◆ REQUIRED WORK: Where a line in the material below has the string "avatar", please report it.

>>>

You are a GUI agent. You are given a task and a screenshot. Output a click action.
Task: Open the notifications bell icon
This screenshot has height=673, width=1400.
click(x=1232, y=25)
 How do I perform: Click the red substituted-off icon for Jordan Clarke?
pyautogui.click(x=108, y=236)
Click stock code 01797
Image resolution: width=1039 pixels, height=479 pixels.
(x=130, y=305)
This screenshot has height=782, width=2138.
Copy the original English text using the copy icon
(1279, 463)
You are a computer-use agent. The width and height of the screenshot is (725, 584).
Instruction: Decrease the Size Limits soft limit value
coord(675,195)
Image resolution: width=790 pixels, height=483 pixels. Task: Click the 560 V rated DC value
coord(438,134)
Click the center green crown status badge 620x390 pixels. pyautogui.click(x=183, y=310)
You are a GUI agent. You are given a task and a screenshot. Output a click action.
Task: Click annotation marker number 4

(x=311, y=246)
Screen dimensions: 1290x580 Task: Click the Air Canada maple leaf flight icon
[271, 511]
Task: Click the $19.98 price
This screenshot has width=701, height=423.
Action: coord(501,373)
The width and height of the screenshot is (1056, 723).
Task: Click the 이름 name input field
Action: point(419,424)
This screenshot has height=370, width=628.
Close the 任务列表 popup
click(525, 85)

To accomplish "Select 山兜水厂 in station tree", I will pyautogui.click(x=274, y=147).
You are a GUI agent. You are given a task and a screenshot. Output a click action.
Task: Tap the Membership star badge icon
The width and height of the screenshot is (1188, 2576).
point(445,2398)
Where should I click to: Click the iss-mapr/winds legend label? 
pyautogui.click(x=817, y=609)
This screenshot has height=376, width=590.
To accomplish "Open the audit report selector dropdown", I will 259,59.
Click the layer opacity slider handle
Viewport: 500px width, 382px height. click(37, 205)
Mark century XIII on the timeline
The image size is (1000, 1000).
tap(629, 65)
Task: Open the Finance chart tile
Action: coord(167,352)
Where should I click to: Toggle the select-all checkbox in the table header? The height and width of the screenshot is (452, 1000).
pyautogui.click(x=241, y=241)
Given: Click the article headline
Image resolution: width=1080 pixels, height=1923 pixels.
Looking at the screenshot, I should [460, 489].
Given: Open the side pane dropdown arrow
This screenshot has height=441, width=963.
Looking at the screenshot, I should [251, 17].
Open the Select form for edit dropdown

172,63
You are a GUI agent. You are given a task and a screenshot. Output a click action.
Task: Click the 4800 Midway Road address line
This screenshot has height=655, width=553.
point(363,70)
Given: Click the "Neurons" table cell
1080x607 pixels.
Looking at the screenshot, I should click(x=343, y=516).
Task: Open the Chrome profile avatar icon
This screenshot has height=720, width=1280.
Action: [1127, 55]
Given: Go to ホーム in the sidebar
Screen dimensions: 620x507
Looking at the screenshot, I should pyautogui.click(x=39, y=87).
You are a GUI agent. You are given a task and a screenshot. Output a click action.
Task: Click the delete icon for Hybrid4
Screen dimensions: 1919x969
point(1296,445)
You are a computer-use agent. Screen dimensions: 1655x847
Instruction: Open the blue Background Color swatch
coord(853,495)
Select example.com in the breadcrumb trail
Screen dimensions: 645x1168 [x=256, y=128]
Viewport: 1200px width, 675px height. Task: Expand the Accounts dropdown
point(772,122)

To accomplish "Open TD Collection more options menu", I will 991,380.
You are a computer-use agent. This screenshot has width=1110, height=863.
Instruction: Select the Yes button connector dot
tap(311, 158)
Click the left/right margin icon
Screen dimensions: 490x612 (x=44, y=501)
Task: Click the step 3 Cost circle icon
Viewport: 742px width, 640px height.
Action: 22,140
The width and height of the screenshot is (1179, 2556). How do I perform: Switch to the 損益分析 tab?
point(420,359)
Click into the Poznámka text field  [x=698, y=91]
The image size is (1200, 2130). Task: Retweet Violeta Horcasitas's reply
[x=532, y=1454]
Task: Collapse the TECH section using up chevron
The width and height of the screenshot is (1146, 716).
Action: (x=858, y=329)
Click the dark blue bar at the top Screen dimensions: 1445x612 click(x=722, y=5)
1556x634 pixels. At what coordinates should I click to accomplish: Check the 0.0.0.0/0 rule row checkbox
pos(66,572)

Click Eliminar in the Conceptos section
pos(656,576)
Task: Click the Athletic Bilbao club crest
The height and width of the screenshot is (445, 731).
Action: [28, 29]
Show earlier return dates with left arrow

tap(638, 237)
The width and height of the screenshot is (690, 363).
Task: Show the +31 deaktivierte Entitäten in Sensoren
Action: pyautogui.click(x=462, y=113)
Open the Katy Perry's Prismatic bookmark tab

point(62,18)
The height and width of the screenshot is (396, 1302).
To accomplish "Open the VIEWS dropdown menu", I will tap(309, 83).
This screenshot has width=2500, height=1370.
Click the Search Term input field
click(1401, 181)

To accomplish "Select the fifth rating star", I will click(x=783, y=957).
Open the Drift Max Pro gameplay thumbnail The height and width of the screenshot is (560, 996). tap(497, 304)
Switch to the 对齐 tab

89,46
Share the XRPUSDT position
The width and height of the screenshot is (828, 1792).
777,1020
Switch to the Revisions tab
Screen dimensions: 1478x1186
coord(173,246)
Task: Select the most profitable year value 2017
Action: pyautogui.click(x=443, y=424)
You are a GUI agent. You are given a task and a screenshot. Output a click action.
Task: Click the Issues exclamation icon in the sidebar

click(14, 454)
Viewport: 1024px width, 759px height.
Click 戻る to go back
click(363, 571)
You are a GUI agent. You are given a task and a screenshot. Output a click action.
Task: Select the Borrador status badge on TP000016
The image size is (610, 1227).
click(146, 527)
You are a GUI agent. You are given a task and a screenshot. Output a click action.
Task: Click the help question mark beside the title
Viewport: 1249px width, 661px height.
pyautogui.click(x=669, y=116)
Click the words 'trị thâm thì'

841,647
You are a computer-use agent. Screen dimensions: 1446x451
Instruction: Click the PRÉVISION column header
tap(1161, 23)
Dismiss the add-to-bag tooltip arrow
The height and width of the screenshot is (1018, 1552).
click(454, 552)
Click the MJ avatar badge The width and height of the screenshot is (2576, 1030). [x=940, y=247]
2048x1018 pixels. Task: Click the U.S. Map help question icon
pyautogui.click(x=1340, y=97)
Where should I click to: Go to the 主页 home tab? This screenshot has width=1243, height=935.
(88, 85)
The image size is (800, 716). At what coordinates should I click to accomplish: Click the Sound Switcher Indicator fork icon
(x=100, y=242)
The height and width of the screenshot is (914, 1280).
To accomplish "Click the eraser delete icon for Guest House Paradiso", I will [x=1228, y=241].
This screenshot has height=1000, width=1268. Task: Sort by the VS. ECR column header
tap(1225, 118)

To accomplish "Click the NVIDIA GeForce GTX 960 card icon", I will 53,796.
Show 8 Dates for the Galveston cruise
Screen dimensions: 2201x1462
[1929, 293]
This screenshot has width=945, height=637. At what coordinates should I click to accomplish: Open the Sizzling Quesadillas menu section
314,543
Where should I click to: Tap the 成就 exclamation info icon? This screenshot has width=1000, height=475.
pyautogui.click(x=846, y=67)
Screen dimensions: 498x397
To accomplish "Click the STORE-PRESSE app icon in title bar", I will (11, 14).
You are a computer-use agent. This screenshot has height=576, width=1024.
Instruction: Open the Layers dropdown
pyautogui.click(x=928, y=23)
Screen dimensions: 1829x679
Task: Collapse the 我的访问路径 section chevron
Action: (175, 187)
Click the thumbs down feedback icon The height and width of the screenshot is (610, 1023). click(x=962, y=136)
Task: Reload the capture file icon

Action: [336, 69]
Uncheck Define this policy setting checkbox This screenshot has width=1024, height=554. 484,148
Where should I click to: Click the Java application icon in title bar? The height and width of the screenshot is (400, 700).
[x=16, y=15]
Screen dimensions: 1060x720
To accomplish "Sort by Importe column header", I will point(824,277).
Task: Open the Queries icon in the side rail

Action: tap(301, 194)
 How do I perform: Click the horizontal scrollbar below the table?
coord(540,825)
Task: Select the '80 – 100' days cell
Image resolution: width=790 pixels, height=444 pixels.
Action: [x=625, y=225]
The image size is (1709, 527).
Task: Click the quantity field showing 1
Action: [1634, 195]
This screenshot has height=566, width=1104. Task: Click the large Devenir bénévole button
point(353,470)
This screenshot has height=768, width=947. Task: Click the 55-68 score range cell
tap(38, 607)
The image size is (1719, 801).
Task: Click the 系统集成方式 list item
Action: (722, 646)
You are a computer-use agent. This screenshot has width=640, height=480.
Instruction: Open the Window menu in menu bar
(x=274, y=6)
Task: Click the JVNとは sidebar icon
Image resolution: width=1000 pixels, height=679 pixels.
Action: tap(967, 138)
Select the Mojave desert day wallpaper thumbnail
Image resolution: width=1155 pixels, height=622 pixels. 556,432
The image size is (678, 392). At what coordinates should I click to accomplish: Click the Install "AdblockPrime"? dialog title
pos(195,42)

<<<

◆ TASK SOLUTION:
Task: Open the Chrome profile avatar icon
Click the MJ avatar badge The width and height of the screenshot is (2576, 1030). [x=940, y=247]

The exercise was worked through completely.